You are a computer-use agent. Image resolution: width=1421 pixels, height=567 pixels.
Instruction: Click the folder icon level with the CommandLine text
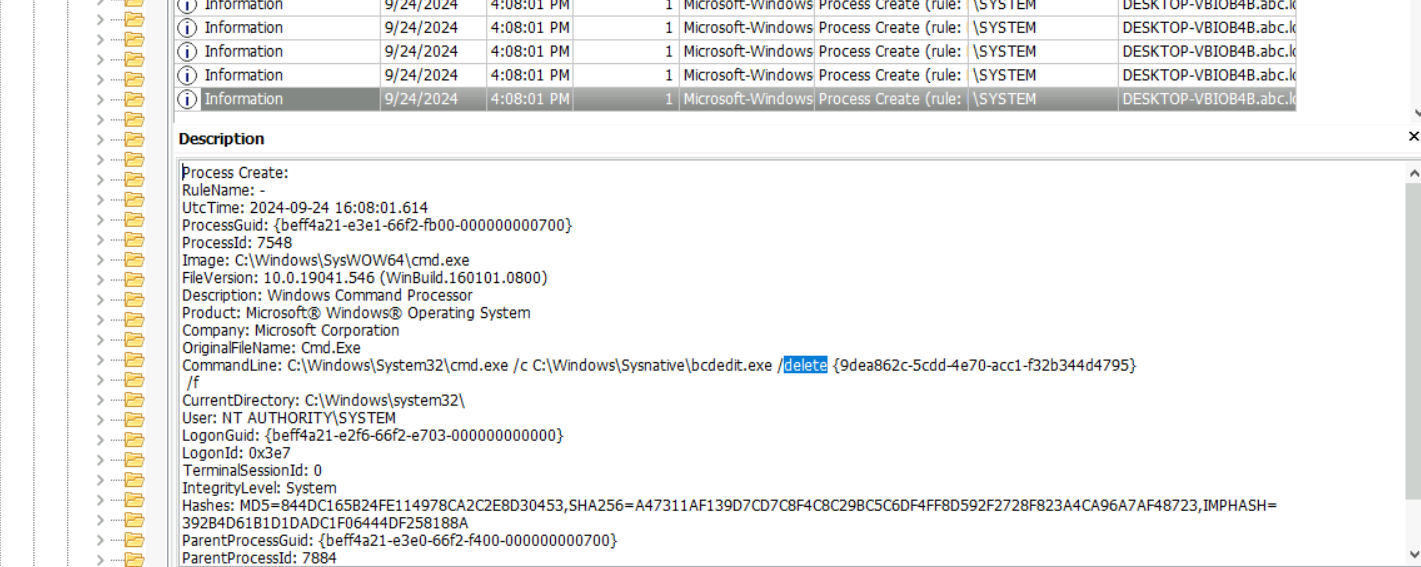134,360
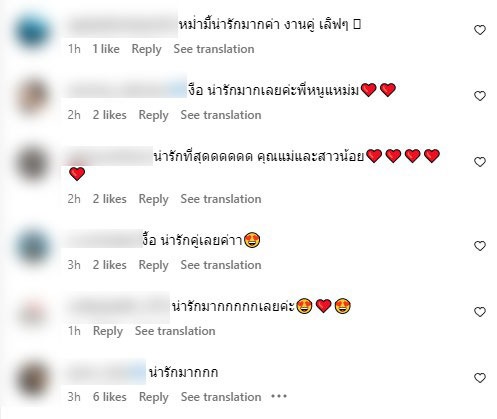The width and height of the screenshot is (497, 419).
Task: Like the 'พี่หนูแหม่ม' comment heart
Action: click(x=480, y=96)
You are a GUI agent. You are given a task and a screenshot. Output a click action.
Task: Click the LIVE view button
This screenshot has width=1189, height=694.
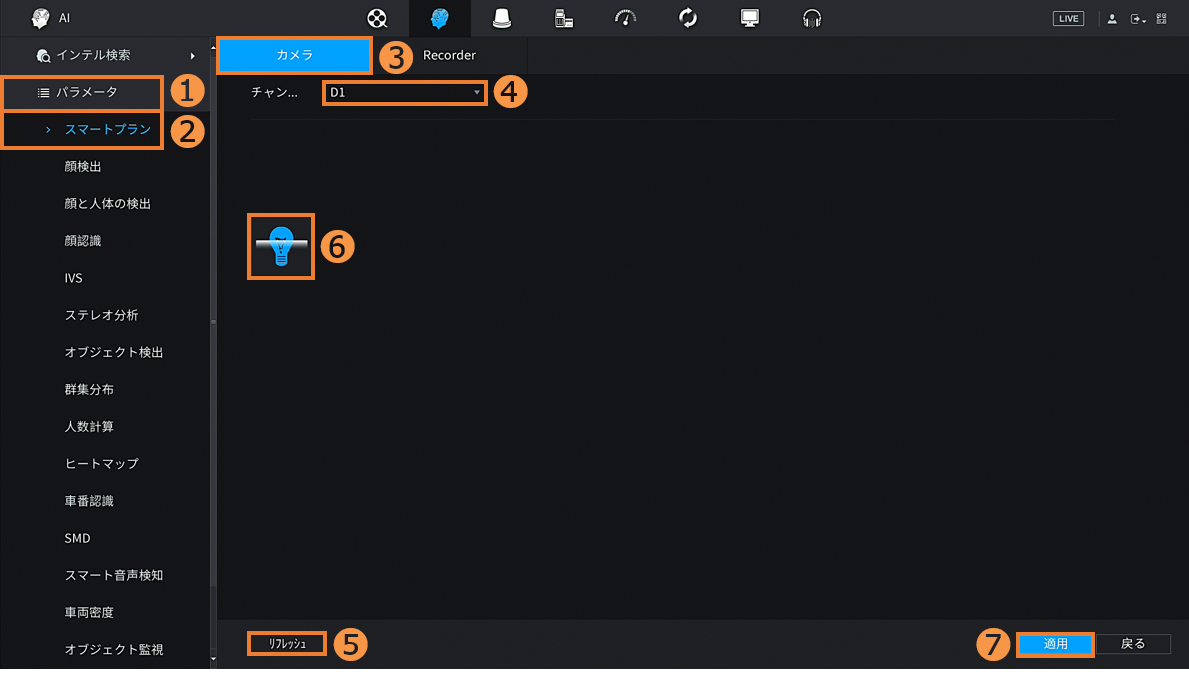point(1068,19)
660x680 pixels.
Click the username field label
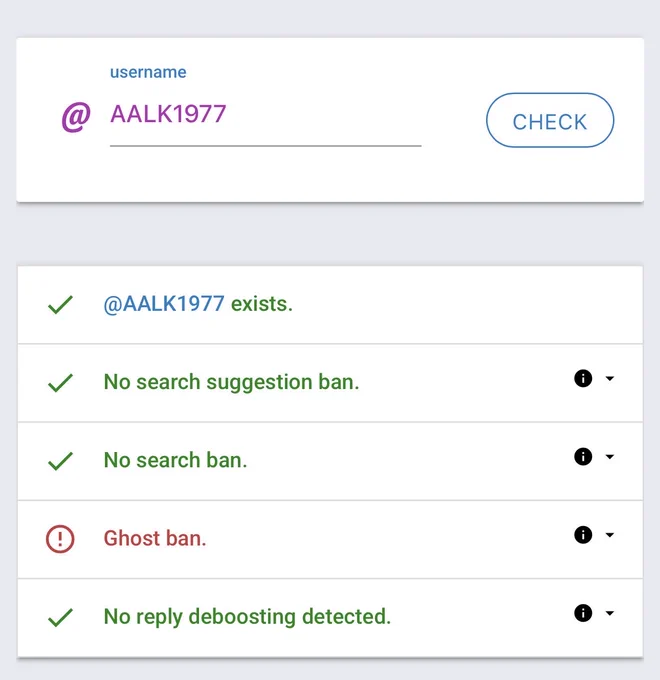[x=148, y=72]
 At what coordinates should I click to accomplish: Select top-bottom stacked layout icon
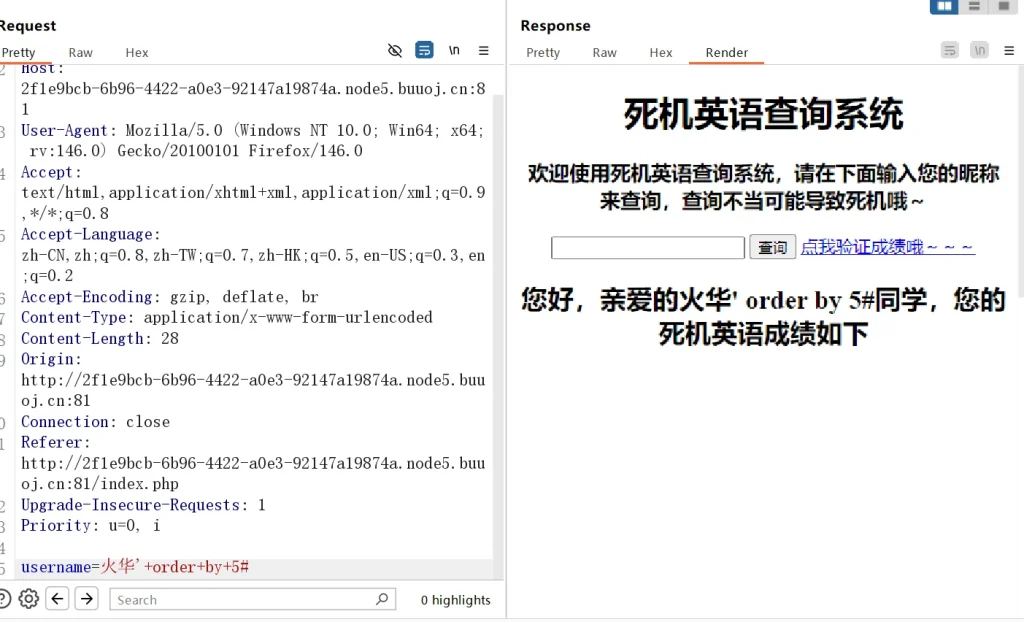(973, 6)
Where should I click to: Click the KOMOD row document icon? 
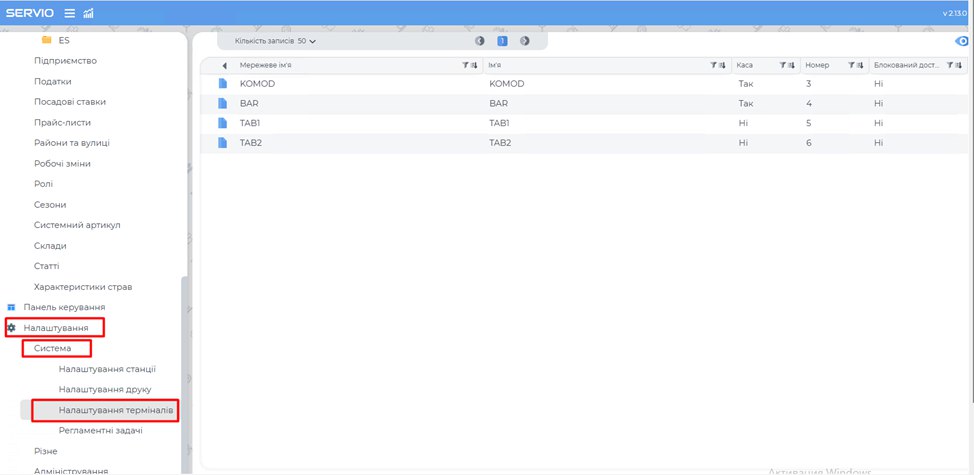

▶ Task requirements
Write out nothing but the lines from the one with "Instruction: Click the" through the last line of the entries, exactly as they stand; pictures are not part of the copy.

▶ Answer space
Instruction: Click the folder icon level with the CommandLine text
134,360
The width and height of the screenshot is (497, 419).
Task: Like the 'พี่หนูแหม่ม' comment heart
Action: click(x=480, y=96)
You are a GUI agent. You are given a task and a screenshot. Output a click action.
Task: Click the LIVE view button
This screenshot has width=1189, height=694.
point(1068,19)
660x680 pixels.
Click the username field label
[x=148, y=72]
 At what coordinates should I click to accomplish: Select top-bottom stacked layout icon
(973, 6)
Where should I click to: Click the KOMOD row document icon? 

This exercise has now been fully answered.